Notre série de podcasts alimente le réservoir d’actions concrètes que chaque organisation pourrait s’approprier. Cette capacité à agir est d’autant plus importante que les situations de sous-effectifs accentuent les contraintes pour réaliser au mieux son travail ce qui renforcent la spirale de la désaffection des professionnels.
Réamorcer la pompe
La formation est devenue, aussi, un axe stratégique. Le Cnaemo constate qu’il est de plus en plus difficile de trouver des jeunes professionnels diplômés (éducateurs spécialisés) et que les associations se résignent à embaucher des animateurs éducateurs afin de les former en interne. Pour Céline Mons le système d’orientation Parcoursup dégrade fortement l’accès aux formations d’éducateur, par exemple, pour y envoyer des étudiants peu motivés. Pour preuve, une part croissante de ces étudiants abandonnent en cours de route leur cursus. Beaucoup d’associations misent sur l’alternance, quand c’est possible, mais aussi sur le recours à des services civiques (il existe un service civique senior par exemple), afin d’attirer de nouveaux profils qui iront, ensuite se former.

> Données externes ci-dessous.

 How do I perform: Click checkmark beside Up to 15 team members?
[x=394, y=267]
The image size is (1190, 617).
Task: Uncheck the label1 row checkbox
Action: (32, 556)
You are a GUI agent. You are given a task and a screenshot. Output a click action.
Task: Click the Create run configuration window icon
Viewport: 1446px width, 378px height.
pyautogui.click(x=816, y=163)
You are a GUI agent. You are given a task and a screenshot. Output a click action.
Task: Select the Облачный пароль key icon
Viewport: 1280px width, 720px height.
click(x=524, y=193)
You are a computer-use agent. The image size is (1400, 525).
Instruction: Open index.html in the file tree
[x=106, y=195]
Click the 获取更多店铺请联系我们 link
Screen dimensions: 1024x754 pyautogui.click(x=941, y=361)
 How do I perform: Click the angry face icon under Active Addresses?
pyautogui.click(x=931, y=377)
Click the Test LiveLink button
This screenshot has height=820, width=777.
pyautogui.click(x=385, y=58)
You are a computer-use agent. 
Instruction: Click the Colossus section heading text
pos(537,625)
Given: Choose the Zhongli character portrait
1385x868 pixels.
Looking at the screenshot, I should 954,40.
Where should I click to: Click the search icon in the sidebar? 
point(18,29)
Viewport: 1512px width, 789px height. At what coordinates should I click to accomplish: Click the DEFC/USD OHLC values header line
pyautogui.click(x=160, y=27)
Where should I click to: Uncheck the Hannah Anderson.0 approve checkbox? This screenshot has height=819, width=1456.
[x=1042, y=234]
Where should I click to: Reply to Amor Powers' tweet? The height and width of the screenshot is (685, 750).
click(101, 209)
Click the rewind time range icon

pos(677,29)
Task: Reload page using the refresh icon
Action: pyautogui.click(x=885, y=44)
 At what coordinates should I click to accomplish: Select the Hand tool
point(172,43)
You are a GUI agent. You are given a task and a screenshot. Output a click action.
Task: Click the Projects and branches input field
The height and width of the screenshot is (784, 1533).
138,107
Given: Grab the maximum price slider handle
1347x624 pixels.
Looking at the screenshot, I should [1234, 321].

Le recrutement est aussi à soigner. Pauline Bourgeois met en avant les efforts de l’UNA pour nouer des partenariats opérationnels afin de « faire connaître la réalité des métiers ». L’idée générale est d’aller au-devant des candidats potentiels que ce soit par des campagnes nationales (partenariat en cours avec France Travail) ou par la démultiplication des actions localement (présence dans les salons, jobdating…). Des structures passent le pas en récompensant d’une prime les salariés qui cooptent de nouvelles recrues. Et après le recrutement, une intégration réussie est la première étape si on veut fidéliser. L’étude d’Harmonie Mutuelle ESS identifie de nombreuses pratiques pour mieux accompagner le nouvel embauché dans sa prise de poste (Retrouvez l'étude et les 3 brochures qui en ont été tirées par le pôle SQVCT Harmonie Mutuelle ESS).
Un CDD plutôt qu’un CDI
Dans l’ESS, il n’y a pas de grande démission, au sens où on ne quitte pas un bullshit job (un travail inintéressant pour le salarié et sans impact). Ces métiers attirent car ils sont porteurs de sens, mais ils déçoivent aussi du fait des conditions de réalisation et atténuent le niveau d’engagement. D’ailleurs, si certains quittent le métier, d’autres se protègent en refusant les CDI. C’est un phénomène naissant mais souligné par toutes les organisations d’employeurs. Des professionnels se « protègent » en préférant le CDD ou l’intérim qui autorisent des respirations, tout en apportant une rémunération plus intéressante. C’est un paradoxe dans un contexte où le renforcement du collectif de travail est le meilleur garant d’une activité plus saine. Mais ces professionnels y voient un moyen de tenir. Et pendant ce temps, les associations et fondations sont contraintes de recourir à ces formes de contrat courts, plus couteux, pour répondre à l’urgence du besoin. Cela alimente la complexité de la tâche des équipes en place qui doivent composer avec une part d’effectif volatile.
Mais aujourd’hui, l’offre étant supérieure à la demande, ce sont les candidats qui sont en situation de choisir. Et la jeune génération n’est pas prête à tout sacrifier pour le métier qu’elle souhaite exercer. Ce qui est, aussi, un changement de culture à mener dans cette économie sociale et solidaire.